Ketidakpastian tentang kematian Abu Ubaidah membuat publik terjebak di antara klaim dan bantahan. Tanpa bukti visual atau verifikasi independen, sulit menentukan kebenaran. Situasi ini memunculkan spekulasi bahwa perang informasi sama sengitnya dengan perang fisik di lapangan.
Kesimpulan
Hingga 7 September 2025, kabar kematian Abu Ubaidah masih menyisakan tanda tanya besar. Israel bersikeras bahwa serangan di Al-Rimal berhasil menewaskan juru bicara utama Hamas, sementara Hamas memilih diam seribu bahasa, hanya sesekali membantah melalui saluran tak resmi.
Apakah Abu Ubaidah benar telah gugur, atau masih memimpin dari balik bayangan, menjadi pertanyaan yang belum terjawab. Namun satu hal jelas: kebenaran dalam konflik ini kerap menjadi senjata sekaligus korban. Selama perang berlanjut, publik dunia akan terus disuguhi narasi yang saling bertentangan, di mana kabar tentang tokoh seperti Abu Ubaidah hanya bisa dipastikan melalui waktu dan bukti nyata.
Timeline Eksistensi Abu Ubaidah
- Awal 2000-an – Hudhayfa Samir Abdallah al-Kahlout mulai dikenal sebagai juru bicara Brigade al-Qassam. Ia muncul pertama kali dalam video propaganda dengan wajah tertutup keffiyeh merah.
- 2006 – Namanya semakin populer setelah Hamas memenangkan pemilu legislatif Palestina. Ia kerap tampil mengumumkan klaim serangan terhadap Israel.
- 2008–2014 – Dalam serangkaian perang Gaza, Abu Ubaidah menjadi figur sentral propaganda militer Hamas, menyampaikan pesan ancaman kepada Israel dan klaim perlawanan di berbagai front.
- 2018–2022 – Abu Ubaidah tetap konsisten tampil sebagai suara resmi al-Qassam, sering muncul dalam konflik kecil maupun eskalasi sporadis dengan Israel.

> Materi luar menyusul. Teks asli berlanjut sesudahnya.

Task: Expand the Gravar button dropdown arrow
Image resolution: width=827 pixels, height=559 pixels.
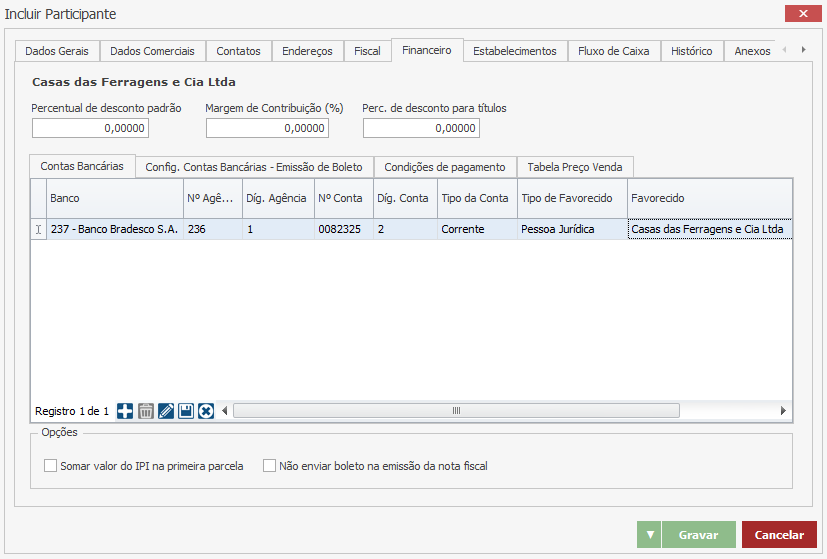Action: [x=650, y=535]
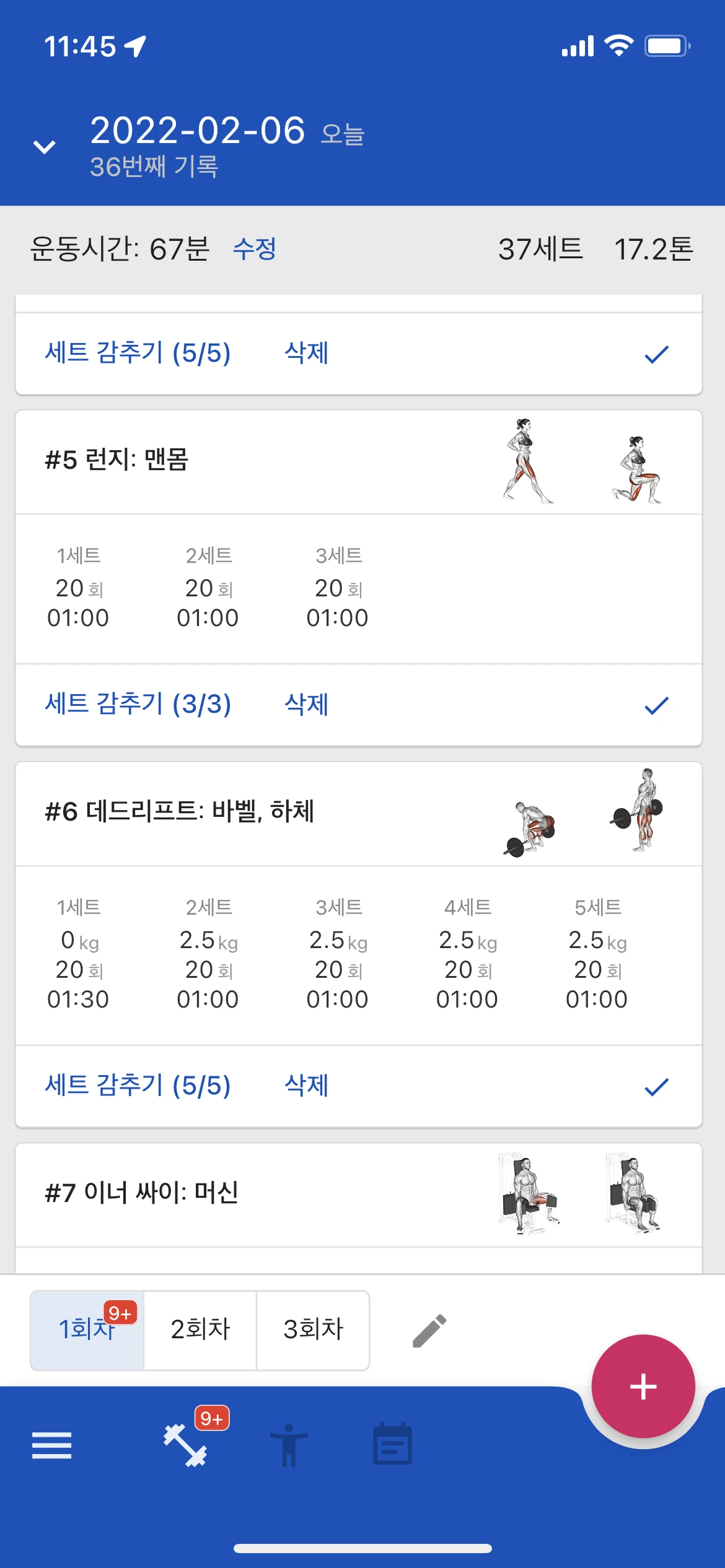Screen dimensions: 725x1568
Task: Tap the lunge exercise illustration
Action: click(x=581, y=461)
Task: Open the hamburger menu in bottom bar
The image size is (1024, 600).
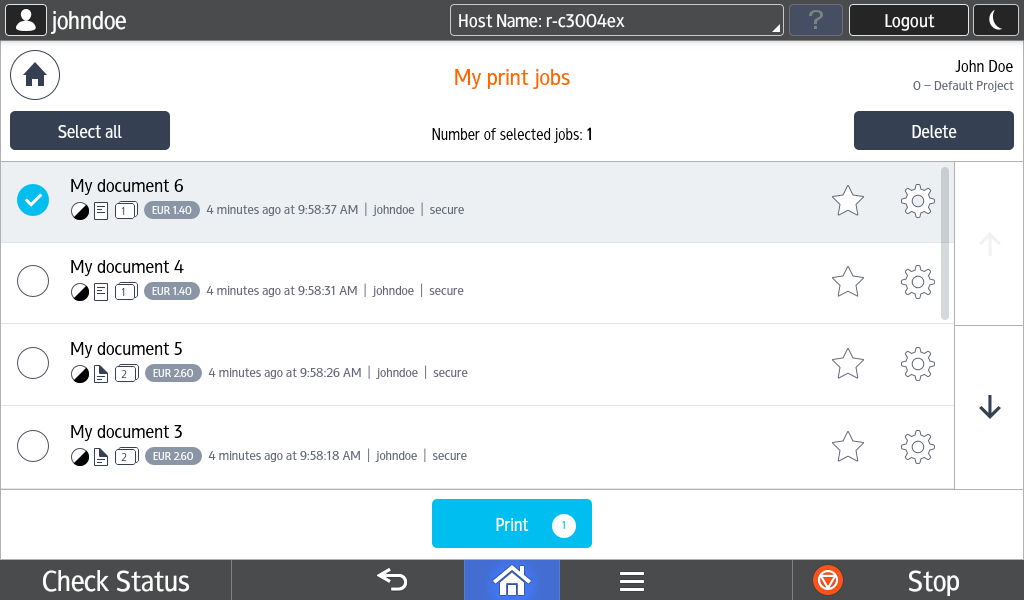Action: pyautogui.click(x=631, y=581)
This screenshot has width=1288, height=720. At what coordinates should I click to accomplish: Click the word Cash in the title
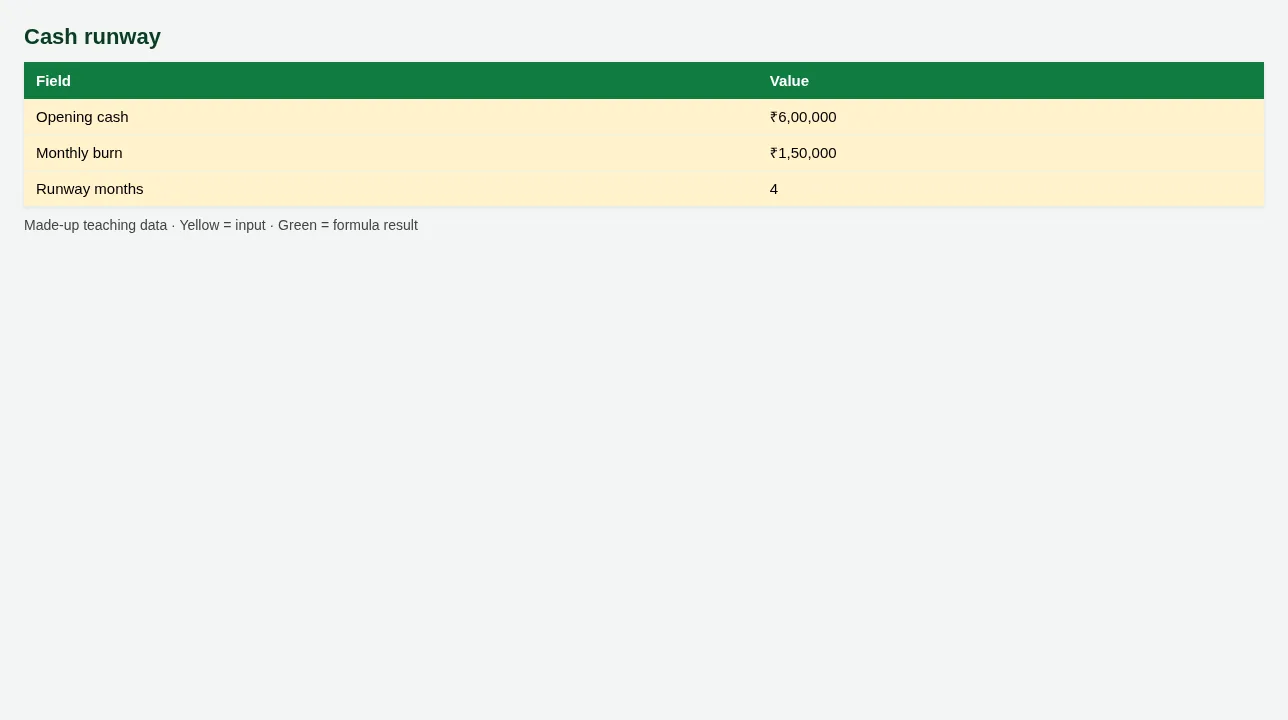pyautogui.click(x=51, y=37)
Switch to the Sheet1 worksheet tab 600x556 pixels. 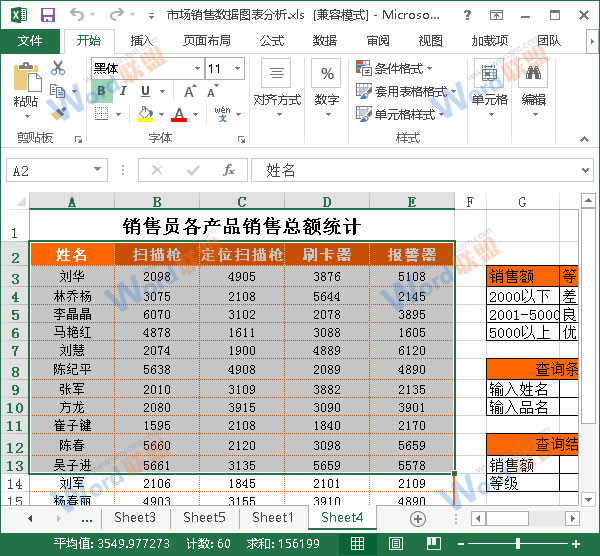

- 7 Oktober 2023 – Puncak perannya. Ia muncul sehari sebelum serangan besar Hamas ke Israel, memberi pernyataan bahwa sandera Israel berada di zona perang. Setelah serangan, namanya mendunia.
- 2023–2025 – Hampir setiap pernyataan resmi Hamas mengenai operasi militer, sandera, atau perlawanan disampaikan melalui Abu Ubaidah. Ia menjadi ikon global perlawanan Hamas, baik dipuji maupun dibenci.
- 30 Agustus 2025 – Israel mengklaim Abu Ubaidah tewas dalam serangan udara di Al-Rimal, Kota Gaza. Namun hingga kini, klaim itu belum terkonfirmasi secara resmi dari pihak Hamas.